I’m loving reading the advent devotional in “From Creation to Christ” along with a daily reading of a chapter of Luke 7.
Today’s advent devotional was about God calling Moses to lead the Passover.
This morning when I checked my phone I was dismayed to see a message from a precious sister in Asia saying that her church’s Sunday worship service had been interrupted by police, and her husband, along with several other leaders in the church, had been arrested. Please, friends, pray for our persecuted brothers and sisters around the world.
One of the best ways we can encourage our faith family is to be faithful to share the gospel ourselves. If they are faithfully worshipping God under such constraints, why are we so remiss when we enjoy such freedom?
And when a great crowd was gathering and people from town after town came to him, [Jesus] said in a parable, “A sower went out to sow his seed.
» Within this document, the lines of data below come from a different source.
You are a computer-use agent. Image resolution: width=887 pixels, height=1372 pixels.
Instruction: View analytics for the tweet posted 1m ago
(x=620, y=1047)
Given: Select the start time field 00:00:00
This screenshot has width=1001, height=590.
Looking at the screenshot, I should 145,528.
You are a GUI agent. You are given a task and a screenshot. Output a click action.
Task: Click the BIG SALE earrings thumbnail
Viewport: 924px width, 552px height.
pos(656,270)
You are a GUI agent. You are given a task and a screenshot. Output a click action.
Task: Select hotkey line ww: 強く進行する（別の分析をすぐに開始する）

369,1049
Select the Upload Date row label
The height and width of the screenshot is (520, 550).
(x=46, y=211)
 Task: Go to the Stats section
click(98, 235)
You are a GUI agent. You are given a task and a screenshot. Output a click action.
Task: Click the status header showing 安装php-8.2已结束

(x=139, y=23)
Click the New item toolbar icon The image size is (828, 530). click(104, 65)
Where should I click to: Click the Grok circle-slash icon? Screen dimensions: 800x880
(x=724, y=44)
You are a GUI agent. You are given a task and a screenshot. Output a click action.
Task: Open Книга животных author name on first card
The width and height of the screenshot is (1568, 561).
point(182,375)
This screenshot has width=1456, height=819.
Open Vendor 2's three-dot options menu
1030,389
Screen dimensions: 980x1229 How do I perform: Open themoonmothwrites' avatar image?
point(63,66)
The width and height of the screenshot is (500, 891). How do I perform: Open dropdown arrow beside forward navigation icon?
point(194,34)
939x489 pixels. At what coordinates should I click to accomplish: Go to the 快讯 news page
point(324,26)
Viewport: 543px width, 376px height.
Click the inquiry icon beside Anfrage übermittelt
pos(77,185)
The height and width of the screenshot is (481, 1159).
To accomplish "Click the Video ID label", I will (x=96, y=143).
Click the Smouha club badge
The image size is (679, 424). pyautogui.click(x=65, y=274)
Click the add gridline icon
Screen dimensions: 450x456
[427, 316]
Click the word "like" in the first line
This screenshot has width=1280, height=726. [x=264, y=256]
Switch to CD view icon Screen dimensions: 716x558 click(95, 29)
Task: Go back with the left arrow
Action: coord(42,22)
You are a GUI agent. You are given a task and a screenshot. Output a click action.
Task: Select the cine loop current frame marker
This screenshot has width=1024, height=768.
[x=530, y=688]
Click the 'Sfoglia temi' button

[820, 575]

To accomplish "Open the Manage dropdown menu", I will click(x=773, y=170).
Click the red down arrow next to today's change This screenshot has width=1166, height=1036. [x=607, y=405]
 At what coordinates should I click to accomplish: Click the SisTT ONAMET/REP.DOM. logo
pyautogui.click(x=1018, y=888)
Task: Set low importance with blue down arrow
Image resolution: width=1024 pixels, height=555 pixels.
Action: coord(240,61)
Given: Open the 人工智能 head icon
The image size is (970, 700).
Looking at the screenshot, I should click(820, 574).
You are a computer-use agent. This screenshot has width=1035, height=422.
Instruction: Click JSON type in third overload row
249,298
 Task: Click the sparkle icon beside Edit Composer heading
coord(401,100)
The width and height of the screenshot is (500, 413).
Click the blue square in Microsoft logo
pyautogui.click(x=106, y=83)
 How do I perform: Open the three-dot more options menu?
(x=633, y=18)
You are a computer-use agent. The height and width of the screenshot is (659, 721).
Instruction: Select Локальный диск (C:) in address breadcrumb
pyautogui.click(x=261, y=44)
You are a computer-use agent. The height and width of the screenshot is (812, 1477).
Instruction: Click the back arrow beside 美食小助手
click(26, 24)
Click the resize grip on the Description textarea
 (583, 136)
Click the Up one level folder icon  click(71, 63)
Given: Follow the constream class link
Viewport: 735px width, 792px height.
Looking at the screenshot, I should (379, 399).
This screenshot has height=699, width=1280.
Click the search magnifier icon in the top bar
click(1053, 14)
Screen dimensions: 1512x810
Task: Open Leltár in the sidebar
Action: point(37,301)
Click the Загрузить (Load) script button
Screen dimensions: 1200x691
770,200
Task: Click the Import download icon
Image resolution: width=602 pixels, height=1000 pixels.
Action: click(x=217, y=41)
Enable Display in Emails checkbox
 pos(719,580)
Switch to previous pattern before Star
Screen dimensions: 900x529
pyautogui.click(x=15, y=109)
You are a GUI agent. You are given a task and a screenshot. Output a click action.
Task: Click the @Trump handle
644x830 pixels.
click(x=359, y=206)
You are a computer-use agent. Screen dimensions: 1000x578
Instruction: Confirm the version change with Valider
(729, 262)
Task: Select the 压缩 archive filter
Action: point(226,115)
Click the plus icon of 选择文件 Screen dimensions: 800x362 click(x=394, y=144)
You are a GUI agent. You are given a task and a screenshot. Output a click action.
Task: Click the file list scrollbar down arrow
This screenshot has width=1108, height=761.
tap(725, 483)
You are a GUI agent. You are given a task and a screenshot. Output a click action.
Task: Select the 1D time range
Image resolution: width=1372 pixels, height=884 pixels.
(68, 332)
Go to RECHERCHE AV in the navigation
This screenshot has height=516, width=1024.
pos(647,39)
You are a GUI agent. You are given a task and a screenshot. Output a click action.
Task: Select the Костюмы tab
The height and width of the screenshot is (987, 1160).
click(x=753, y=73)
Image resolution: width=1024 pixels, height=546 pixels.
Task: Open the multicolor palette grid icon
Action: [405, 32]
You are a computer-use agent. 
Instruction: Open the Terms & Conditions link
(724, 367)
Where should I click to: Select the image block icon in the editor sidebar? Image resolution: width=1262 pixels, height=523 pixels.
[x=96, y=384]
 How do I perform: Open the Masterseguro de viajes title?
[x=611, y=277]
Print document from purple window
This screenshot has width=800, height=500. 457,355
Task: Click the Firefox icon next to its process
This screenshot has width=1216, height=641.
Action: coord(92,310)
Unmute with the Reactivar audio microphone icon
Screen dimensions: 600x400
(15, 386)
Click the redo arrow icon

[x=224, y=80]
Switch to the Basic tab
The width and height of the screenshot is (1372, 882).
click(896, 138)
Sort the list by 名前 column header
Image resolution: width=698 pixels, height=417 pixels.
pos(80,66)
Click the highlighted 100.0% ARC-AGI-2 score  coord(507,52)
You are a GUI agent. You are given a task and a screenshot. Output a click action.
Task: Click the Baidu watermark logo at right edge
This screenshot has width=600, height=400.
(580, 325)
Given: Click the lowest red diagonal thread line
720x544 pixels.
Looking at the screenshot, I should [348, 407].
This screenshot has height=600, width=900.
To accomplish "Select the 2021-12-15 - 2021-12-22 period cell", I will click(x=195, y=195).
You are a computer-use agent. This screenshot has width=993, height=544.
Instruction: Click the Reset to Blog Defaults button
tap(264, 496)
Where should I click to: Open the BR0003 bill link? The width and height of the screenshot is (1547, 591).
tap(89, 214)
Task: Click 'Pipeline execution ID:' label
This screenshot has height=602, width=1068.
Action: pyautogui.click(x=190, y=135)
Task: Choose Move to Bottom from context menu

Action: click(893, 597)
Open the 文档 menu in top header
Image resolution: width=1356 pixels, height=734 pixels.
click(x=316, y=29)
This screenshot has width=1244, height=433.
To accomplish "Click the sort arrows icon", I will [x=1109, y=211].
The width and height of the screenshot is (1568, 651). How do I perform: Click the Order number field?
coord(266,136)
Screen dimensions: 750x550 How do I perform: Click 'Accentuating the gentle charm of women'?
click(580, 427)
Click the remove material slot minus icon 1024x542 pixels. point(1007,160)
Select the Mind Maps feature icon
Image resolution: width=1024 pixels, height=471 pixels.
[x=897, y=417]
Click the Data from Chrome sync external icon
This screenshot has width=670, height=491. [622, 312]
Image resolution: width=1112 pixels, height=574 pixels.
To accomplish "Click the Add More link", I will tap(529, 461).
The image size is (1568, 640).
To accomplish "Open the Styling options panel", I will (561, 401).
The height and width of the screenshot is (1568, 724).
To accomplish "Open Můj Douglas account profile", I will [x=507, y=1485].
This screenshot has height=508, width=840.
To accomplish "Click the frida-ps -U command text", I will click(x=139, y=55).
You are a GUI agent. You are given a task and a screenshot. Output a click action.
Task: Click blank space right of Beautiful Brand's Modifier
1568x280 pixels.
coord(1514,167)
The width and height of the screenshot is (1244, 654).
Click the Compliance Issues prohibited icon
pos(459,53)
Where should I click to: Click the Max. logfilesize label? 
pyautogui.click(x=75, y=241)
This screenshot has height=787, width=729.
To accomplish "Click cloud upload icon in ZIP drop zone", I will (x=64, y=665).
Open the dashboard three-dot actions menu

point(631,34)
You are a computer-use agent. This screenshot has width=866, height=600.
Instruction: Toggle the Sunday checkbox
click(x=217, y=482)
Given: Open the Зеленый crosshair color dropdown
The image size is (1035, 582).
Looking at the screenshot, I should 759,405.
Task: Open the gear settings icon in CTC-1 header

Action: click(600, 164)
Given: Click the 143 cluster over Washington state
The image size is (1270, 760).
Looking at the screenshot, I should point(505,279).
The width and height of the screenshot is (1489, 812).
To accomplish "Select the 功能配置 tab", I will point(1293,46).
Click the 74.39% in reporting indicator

And as he sowed, some fell along the path and was trampled underfoot, and the birds of the air devoured it. And some fell on the rock, and as it grew up, it withered away, because it had no moisture. And some fell among thorns, and the thorns grew up with it and choked it. And some fell into good soil and grew and yielded a hundredfold.”
As he said these things, he called out, “He who has ears to hear, let him hear.”
And when his disciples asked him what this parable meant, he said, “To you it has been given to know the secrets of the kingdom of God, but for others they are in parables, so that ‘seeing they may not see, and hearing they may not understand.’
Now the parable is this: The seed is the word of God. The ones along the path are those who have heard; then the devil comes and takes away the word from their hearts, so that they may not believe and be saved. And the ones on the rock are those who, when they hear the word, receive it with joy. But these have no root; they believe for a while, and in time of testing fall away. And as for what fell among the thorns, they are those who hear, but as they go on their way they are choked by the cares and riches and pleasures of life, and their fruit does not mature. As for that in the good soil, they are those who, hearing the word, hold it fast in an honest and good heart, and bear fruit with patience.
No one after lighting a lamp covers it with a jar or puts it under a bed, but puts it on a stand, so that those who enter may see the light.